In a win for lobbying efforts in a budding industry, California has made it through another year with few limits on drones in its skies.
Gov. Jerry Brown on Thursday signed legislation that protects emergency responders and volunteers from liability should they damage a drone in the course of their work. But he vetoed the last four pending drone bills, saying he found it “more prudent to explore a more comprehensive approach” to the regulation of unmanned aircraft systems.
As drones have multiplied in number and category, lawmakers in the 2016 legislative session had attempted to come up with a comprehensive approach. But drone manufacturers and associations boosted their politicking, successfully beating back several bills they said would create a patchwork of laws that vary by state and hinder innovation.
Of the bills Brown vetoed, one would have banned the use of drones in state parks without permission. Another would have made the use of drones unlawful during illegal activities such as violating a protective order, interfering with emergency response personnel or facilitating the delivery of contraband to jails.
In messages released with his veto signature, Brown said current laws were sufficient to prosecute those crimes, while authority fell to the appropriate parks and wildlife departments to develop their own regulatory approach on their properties. [NOTE The governor says he will be “directing both departments to explore how best to address the concerns raised by this bill.” ]
Brown also rejected a bill [AB2724] mandating that drones be sold with a copy of FAA rules and that those with GPS technology must be turned off near airports, sensitive infrastructure or fires.
To that proposal, Brown said it created “significant regulatory confusion by creating a patchwork of federal, state and local restrictions on airspace.”
“I believe it would be fairer and more effective to explore a more comprehensive approach that takes into account federal regulations on this subject. Piecemeal is not the way to go.”
On the face of it, this is a nice (albeit temporary) win for teh AMA, DJI, GoPro and the Consumer Technology Association. Though to be clear they were unable to stop the bills from passing and getting to Governor Brown’s desk.
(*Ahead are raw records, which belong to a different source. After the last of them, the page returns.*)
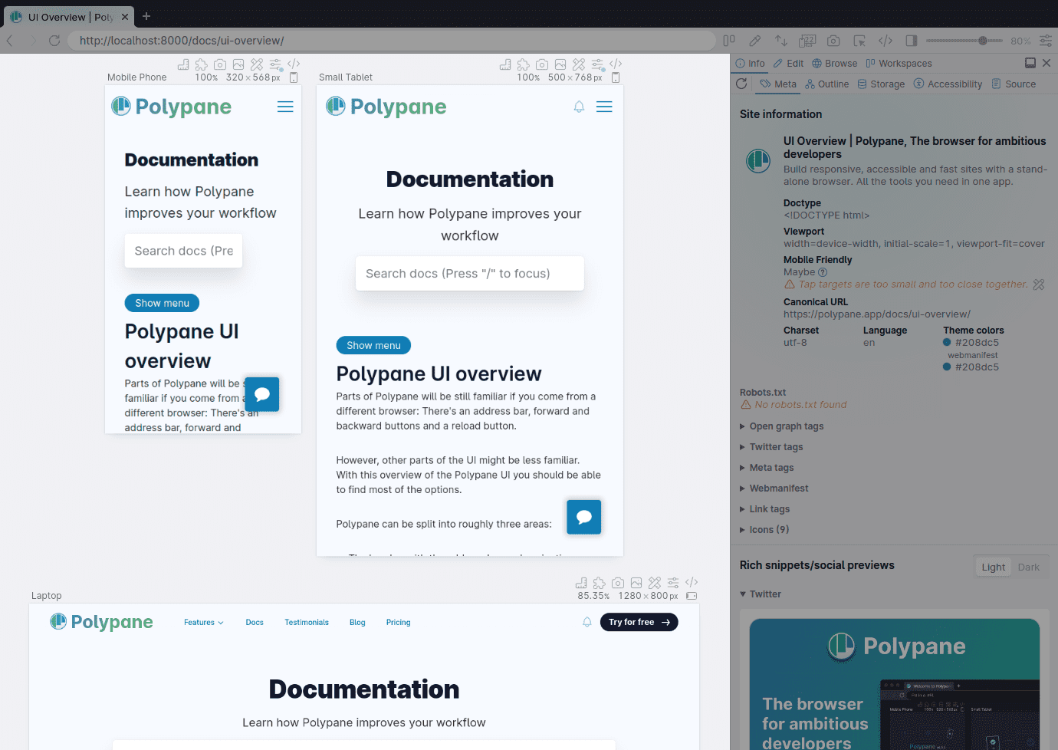This screenshot has height=750, width=1058.
Task: Click the zoom slider handle in the toolbar
Action: 983,41
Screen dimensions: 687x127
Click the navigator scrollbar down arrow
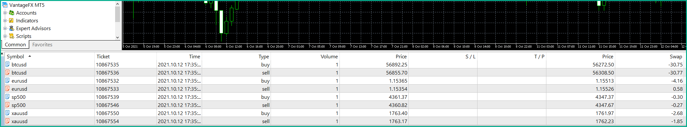click(117, 37)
Brown, a fine jurist, made much the same argument as he has made in the past – and indeed that much of the drone bar makes – which is that there are already laws on the books to deal with many of these instances.
And while his point is well made, SB807 which he signed providing immunity for downing a drone that interferes with emergency services would, like the Utah bill HB3003, appear to be in conflict with the FAA.
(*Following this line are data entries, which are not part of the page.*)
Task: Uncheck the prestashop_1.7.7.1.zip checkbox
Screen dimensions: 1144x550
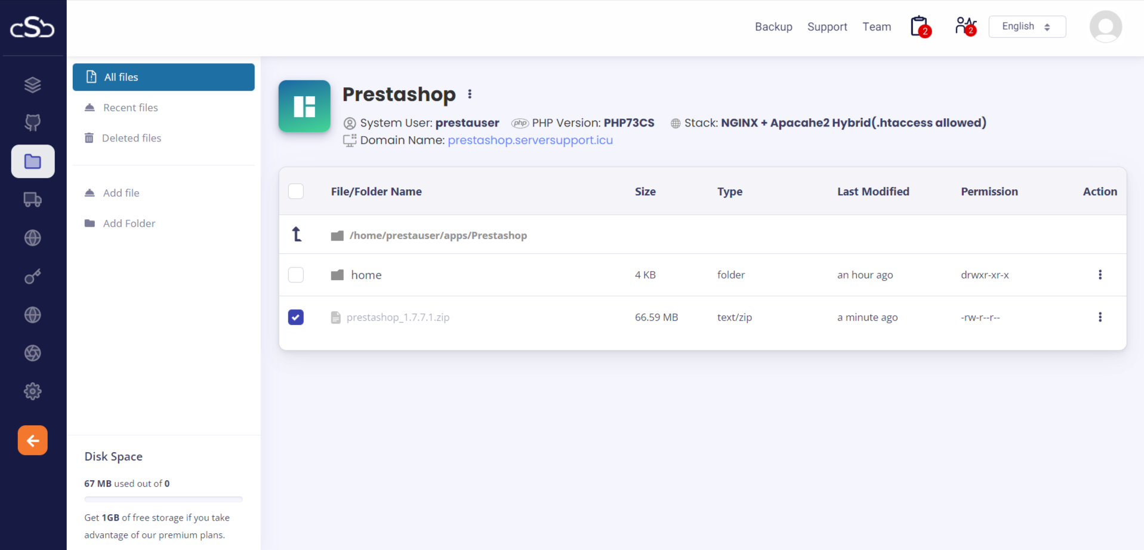Action: tap(296, 317)
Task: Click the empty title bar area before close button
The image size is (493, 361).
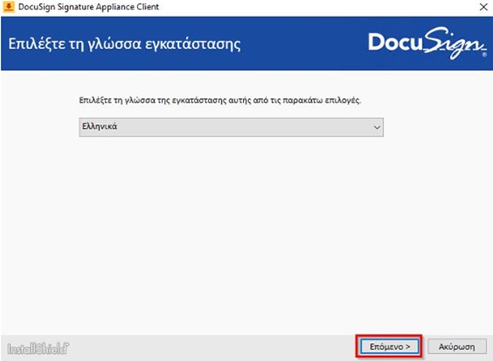Action: (x=313, y=7)
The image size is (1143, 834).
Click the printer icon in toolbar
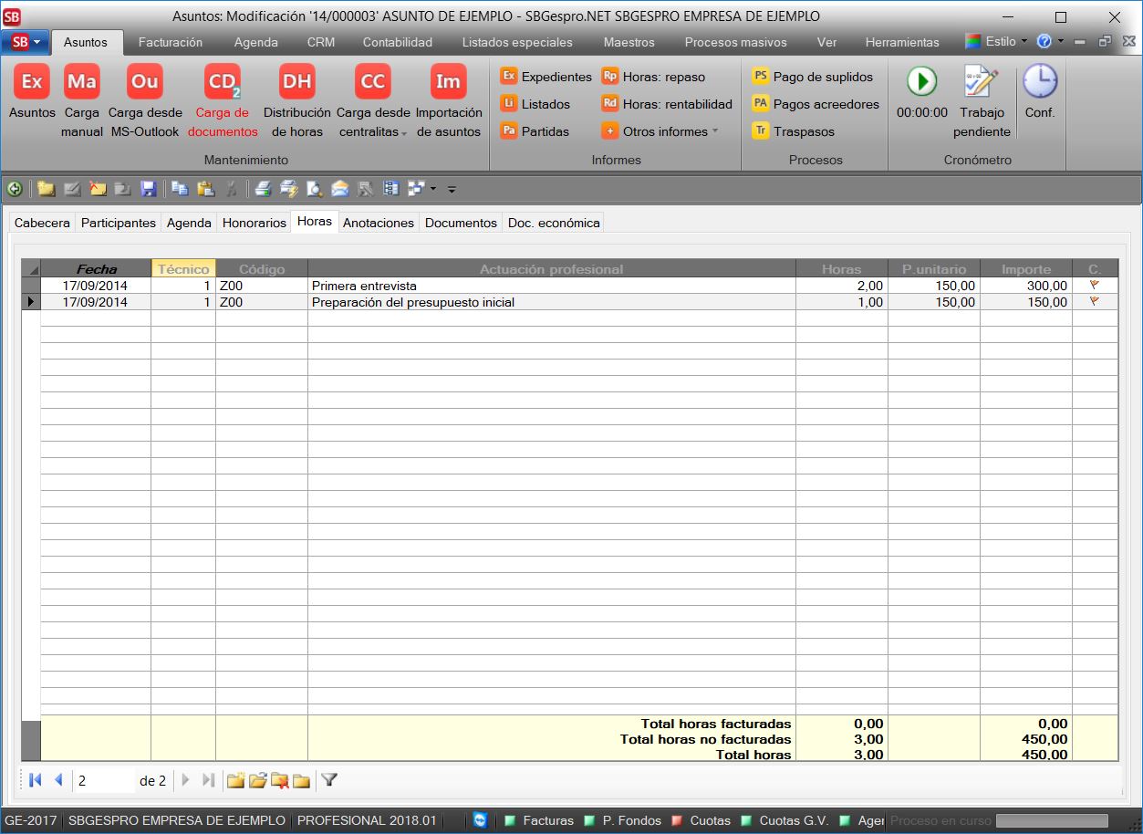[x=263, y=190]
This bill seeks to provide local public entities and public employees of local public entities with immunity from civil liability for any damage to an unmanned aircraft or unmanned aircraft system, if the damage was caused while the local public entity and public employee of the local public entity was providing, and the unmanned aircraft system was interfering with, the operation, support, or enabling of specified emergency services. This bill applies the same immunity protection for local public entities and public employees of local public entities, above, to emergency responders who are private entities or paid or unpaid volunteers, if those emergency responders are acting within the scope of authority.
The most forward-looking of the bills that were vetoed is AB2724 . The bill:
Requires a manufacturer of unmanned aircraft, known as drones, for sale to include a copy of the Federal Aviation Administration safety regulations for unmanned aircraft and, if the aircraft is required to be registered, a notification and a link to the FAA registration web site. Requires aircraft equipped with global positioning satellite mapping capabilities to be equipped with geofencing technological capabilities that prohibit flying near an airport.
What makes this interesting and perhaps problematic for the lobbyists is that FESSA (2016 FAA Reauthorization Bill) calls for manufacturers to include safety information in the box (SEC. 2203. SAFETY STATEMENTS) and for there to be a means by which drone operators can be remotely identified (SEC. 2202. IDENTIFICATION STANDARDS). Finally, there will in theory, be a system by which a wide range of facilities will be able to declare their facilities a no-fly zone (SEC. 2209. APPLICATIONS FOR DESIGNATION) Whether Brown knew this or not is academic.
No argument here that geofencing is not ready for primetime. Even DJI has walked back their positioning, noting at a geofencing session at InterDrone that it is a real-time awareness tool to aid pilot decision making, not a practical deterrent.
Leave it to Mark McKinnon at Denton’s in his post And The Winner For The Most Responsible State Is, to put a coda on the whole thing.
It is interesting to note that the UAS and consumer industry as a whole spent a great deal of time and effort to keep the legislature from passing these laws in the first place. Apparently the pressure the legislators feel from their constituents outweighs concerns for the progress of the industry and California’s position as a leader in developing this technology. If it were not for Governor Brown, the “drone climate” in California would be dramatically different.